A barrier reef of coral runs along the whole of the eastern coast of New Holland, "among which," says Captain Flinders, "we sought 14 days, and sailed more than 500 miles, before a passage could be found through them out to sea." Captain Flinders paid some attention to the structure of these reefs, on one of which he suffered shipwreck. "Having landed on one of these creations," he says, "we had wheat-sheaves, mushrooms, stags' horns, cabbage leaves, and a variety of other forms, glowing under water, with vivid tints of every shade betwixt green, purple, brown, and white." "It seems to me," he adds, "that when the animalcules which form the coral at the bottom of the ocean cease to live, their structures adhere to each other, by virtue either of the glutinous remains within, or of some property in salt water; and the interstices being gradually filled up with sand and broken pieces of coral washed by the sea, which also adhere, a mass of rock is at length formed. Future races of these animalcules erect their habitation upon the rising bank, and die in their turn, to increase, but principally to elevate, this monument of their wonderful labours." He says that they not only work perpendicularly, but that this barrier wall is the highest part, and generally exposed to the open sea, and that the infant colonies find shelter within it. A bank is thus gradually formed, which is not long in being visited by sea birds; saline plants take root upon it, and a soil begins to be formed; a cocoa-nut, or the drupe of a pandanus, is thrown on shore; land birds visit it, and deposit the seeds of shrubs and trees; every high tide and gale of wind adds something to the bank; the form of an island is gradually assumed; and last of all comes man to take possession. If we should imagine one of these immense coral reefs to be lifted up by a submarine volcano, it would be converted into an insular or continental ridge of hills of limestone.

It is worthy of remark, that, in this great division of the globe, fully equal in extent to that of Europe, there is no quadruped larger than the kangaroo; that there is none of a ferocious character, and, in many of the islands, none of any description. Man only in Australasia is an animal of prey; and, more ferocious than the lynx, the leopard, or the hyena, he devours his own species, in countries too where nature has done everything for his comfort and subsistence.

The time is not far distant, however, when these inferior races must disappear before those exterminating influences to which we have already alluded, or their characteristic peculiarities be absorbed in the overwhelming tide of civilization.

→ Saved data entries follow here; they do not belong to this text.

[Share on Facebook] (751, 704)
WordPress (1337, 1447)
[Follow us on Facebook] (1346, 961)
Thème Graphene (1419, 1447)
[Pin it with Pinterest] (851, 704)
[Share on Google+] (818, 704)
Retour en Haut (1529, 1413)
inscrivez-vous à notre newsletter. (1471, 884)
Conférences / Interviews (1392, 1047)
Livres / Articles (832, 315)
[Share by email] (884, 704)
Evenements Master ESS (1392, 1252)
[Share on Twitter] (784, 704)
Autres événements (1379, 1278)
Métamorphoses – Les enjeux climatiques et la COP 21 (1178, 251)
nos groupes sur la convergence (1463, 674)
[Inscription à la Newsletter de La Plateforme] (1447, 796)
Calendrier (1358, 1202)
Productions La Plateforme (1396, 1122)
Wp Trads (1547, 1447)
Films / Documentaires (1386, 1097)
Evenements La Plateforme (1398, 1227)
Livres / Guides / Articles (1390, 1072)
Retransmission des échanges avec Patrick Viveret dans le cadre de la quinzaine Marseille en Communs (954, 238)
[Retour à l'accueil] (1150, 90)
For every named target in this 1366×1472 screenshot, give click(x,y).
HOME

The same depopulating effects to which we have pointed in speaking of the aboriginal tribes in Australia and Tasmania, may be traced among the Maori race in New Zealand—a race which, fifteen years ago, was calculated at its lowest estimate to number 80,000 individuals. In vain do they strive to multiply their children, and to perpetuate their families by the most tender care. During our travels through the Kaipara country on the North Island, we observed chiefs with five, and as many as ten, wives, and only three or four sons and daughters; and we have heard Tirarau, chief of the Wairoa, lament in the following strain:—"I see the white man with one wife have ten children, while I with ten wives have only one child." It was melancholy to hear such remarks from these intelligent people, who are conscious of the decrease of their race; and that their lands will become peopled by the "Pakehas" when they are no more, as they are aware is the case throughout America. At a moderate calculation they are fewer by 12,000 now than they were fifteen years ago, when colonization was begun to any extent by Anglo-Saxon settlers, who have ever since kept up an indiscriminate intercourse with the Maori women. It is also observed, that the number of deaths is greatly above that of the births, which are chiefly a half-caste progeny. See NEW ZEALAND.